Joe Main, MSHA's chief during the Obama administration, said on Musk's social media site X that weakened MSHA enforcement staffing contributed to the Upper Big Branch disaster and that the proposed DOGE cuts "can risk miners' lives in an agency already short staffed."

Some 34 MSHA offices in 19 states have been targeted for closure. Hundreds of federal occupational health employees doing mining-related work and research were laid off this past week as part of cuts to the U.S. Department of Health and Human Services.

"If you take away all those protections, you're kind of making the workers disposable," said Dr. Carl Werntz, a West Virginia physician who conducts black lung examinations. "That's terribly concerning."

Kentucky Democratic Gov. Andy Beshear said no federal agency has reached out to confirm that seven MSHA offices are closing there.

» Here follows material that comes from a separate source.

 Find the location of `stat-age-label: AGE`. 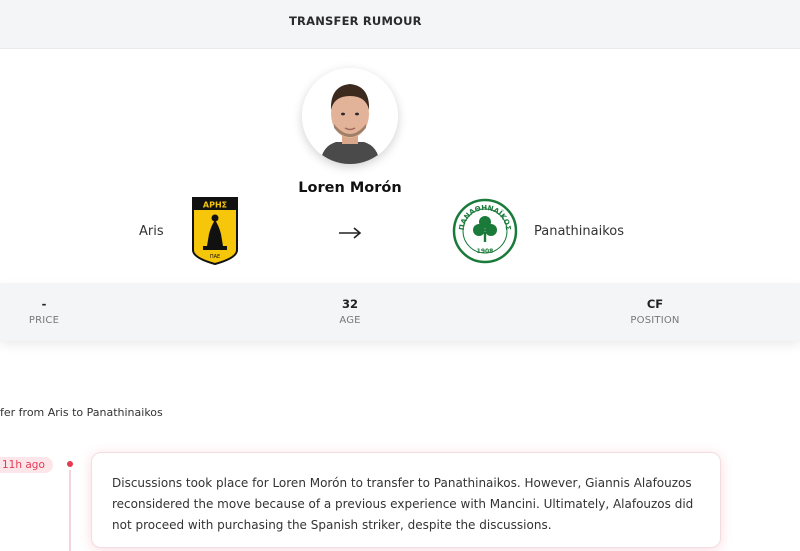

"My concern is that what Elon Musk is trying to do is break government, not fix it," Beshear said.

'Recipe for disaster'

Conflicts within the coal industry go back over a century. The West Virginia Mine Wars involved a long-running dispute between coal companies and miners fed up with deadly work and poor wages and living conditions. When union organizers showed up, the companies retaliated.

Membership in the United Mine Workers union peaked in 1946, then plummeted as government support waned and the industry waged an all-out war on union mines. Today, a majority of U.S. coal mines are nonunion and the UMW is a shell of the powerful safety advocate it once was.

UMW President Cecil Roberts said workers' safety will be left "solely in the hands of employers" in the absence of protections from the union and the federal government.

"History has shown us time and time again that doing so is a recipe for disaster, especially in the mining industry," he said.

___

Associated Press writer Bruce Schreiner in Frankfort, Kentucky, contributed to this report.